Descriptions, and archivists who compile them, are not impartial or neutral. In archival science there have been important discussions on the theoretical and philosophical bases of the field. Often, postmodernism has been suggested as a preferred position (Cook 2001a; 2013; Tognoli and Guimarães 2010), and criticism have characterized it as “fashionable nonsense” (see Cook 2001b). For an introduction to postmodernism and the critics, see Aylesworth (2015). Postmodernism is one of many labels for different approaches to information science (among other fields). As such it deserves an independent article and debate. The question for the present article is the implication for the concept of description. About this issue Cook (2001a, 22–23) wrote:

Arrangement and description will accordingly concentrate less on physical record entities and groupings, which mean nothing for electronic media anyway, and develop instead (and share with researchers) enriched contextual understandings of the multiple interrelationships and uses of the records creation milieu, as well as incorporating related system documentation and functional metadata from the records' creator into archival descriptive tools.

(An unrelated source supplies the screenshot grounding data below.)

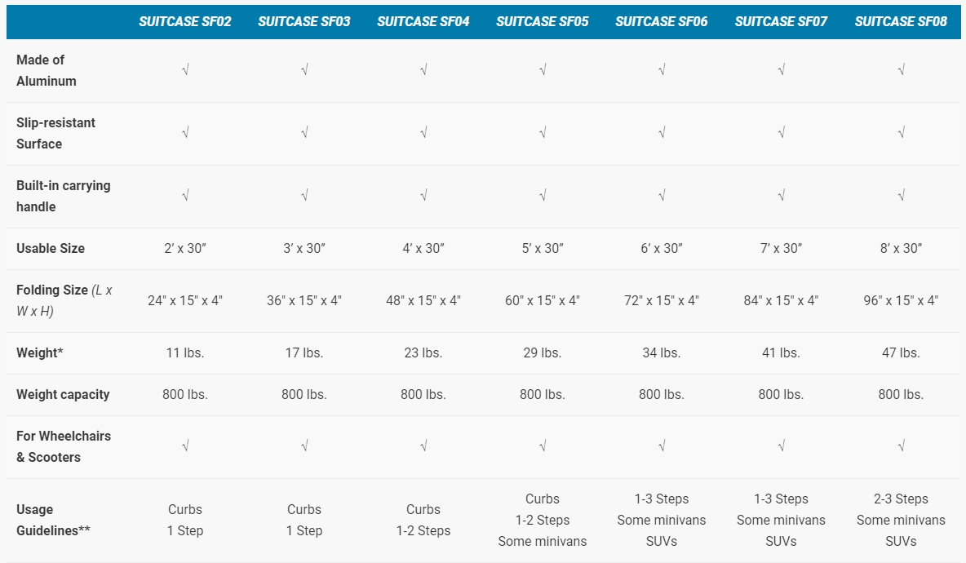Select the SUITCASE SF08 column header
This screenshot has height=563, width=966.
click(x=901, y=21)
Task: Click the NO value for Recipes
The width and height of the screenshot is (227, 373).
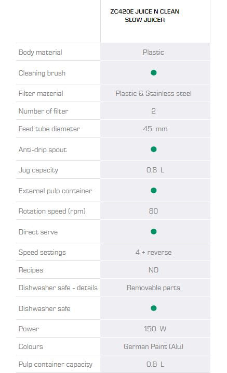Action: [153, 270]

This view on document description is rather vague. It is opposed to what has formerly in this paper been termed “positivism”, and what in the conclusion are termed “empiricism” and “rationalism”, and is not specific in relation to what is there called “historicism”. Other interpretations of postmodernism are possible, for example, that it represents irrationality, but shall not be developed here. Similar to librarianship, archival science has developed standards for descriptions, including Encoded Archival Description (EAD) 20 and the General International Standard Archival Description, second edition (International Council on Archives 2000). Such standards reflect certain epistemological views, which, however, are not further analyzed in this study.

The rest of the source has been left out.